La Charmaille avait mis quatre ans à vider et à tuer le pauvre homme. C'était fatal: on ne vit pas avec une goule. Dans la maison d'Asnières, ce fut la débâcle. Le capital de Nordinger, entamé par sa maîtresse, filait par toutes les brèches. Mlle Emilie Nordinger, prévenue par un ami de la famille, arrivait à temps pour sauver les débris de la fortune et arracher son neveu et sa nièce aux griffes de la créature. La Charmaille ne voulait pas les lâcher; elle entendait jouer des orphelins comme elle avait joué du père. Mlle Nordinger eut toutes les peines du monde à la mettre dehors; elle trouvait, d'ailleurs, la moitié de l'atelier déménagé et les meubles du veuf disparus, vendus ou enlevés! Mme de Charmaille n'avait pas perdu de temps.

Ces détails, Mlle Nordinger, elle-même, me les confirmait à l'un de mes voyages à Bayonne. Elle me disait bien autre chose, la pauvre vieille fille au cœur ulcéré, et de terribles choses sur l'éducation donnée par cette femme à sa nièce, la petite fille (elle n'avait pas quatorze ans), déjà contaminée par l'exemple et empoisonnée de pernicieux conseils.
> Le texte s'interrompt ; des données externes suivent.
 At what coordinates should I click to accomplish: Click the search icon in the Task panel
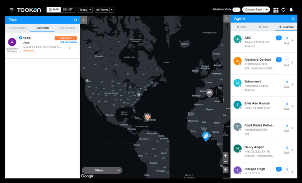76,20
L'enfant lui était revenue les cheveux teints au henné, habituée aux maquillages, initiée aux plus étranges raffinements de toilette, et déjà dressée aux œillades et aux manèges de la pire coquetterie vis-à-vis des hommes. Qu'est-ce que cette femme eût fait de sa nièce, si son frère avait vécu? En vérité, pour ses enfants, le peintre était mort à temps.

Qu'y avait-il de vrai dans les allégations de la vieille fille? Je faisais la part de sa rancune et de ses anciens ressentiments, et pourtant, quand je rapprochais ces propos d'une assez curieuse rencontre que j'avais faite de Mme de Charmaille et de la petite Nordinger chez Eberstein, le grand critique d'art allemand, je ne pouvais m'empêcher de faire des réflexions bizarres.
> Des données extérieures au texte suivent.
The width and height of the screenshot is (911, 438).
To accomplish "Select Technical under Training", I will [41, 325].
Eberstein (il est mort maintenant) avait (si doué qu'il fût, car c'était un grand cerveau) la réputation d'aimer les primeurs. Aussi fus-je très désagréablement surpris, lors d'une de mes visites chez lui, d'y trouver la Charmaille maquillée, attifée selon son habitude, mais accompagnée, en plus, d'une toute jeune fille, presque une enfant, sinon jolie, du moins étrange avec sa chevelure ébouriffée, sa fraîcheur puérile et ses yeux trop éclatants. Etait-ce la petite Nordinger? Je n'en sais rien, car la Charmaille ne me la présenta pas. Elle était venue là pour solliciter d'Eberstein son appui auprès du directeur des beaux-arts de Berlin, afin que le Musée achetât le dernier tableau de Nordinger. Elle se levait à mon entrée (elle me savait hostile), et Eberstein l'accompagnait dans l'antichambre. La Charmaille devait avoir quelque chose à lui dire, car c'est sur un coup d'œil impérieux de la créature que le vieux critique l'avait suivie. Cette sortie m'intriguait; j'eus la faiblesse de tendre l'oreille un peu plus que je ne l'aurais dû. On discutait dans l'antichambre, à voix basse, mais assez vivement; il était question d'argent: «Il m'en faut! il m'en faut! stridait la voix de Mme de Charmaille, devenue âpre; donnez, ou je parlerai». Eberstein rentrait en traînant la jambe, allait à son secrétaire et y prenait cinq cents francs. «Ils sont très gênés, me disait-il d'un air contrit; il faut bien leur venir en aide». Il revenait presque aussitôt. Mme de Charmaille avait consenti à partir. Tirez la conclusion vous-mêmes.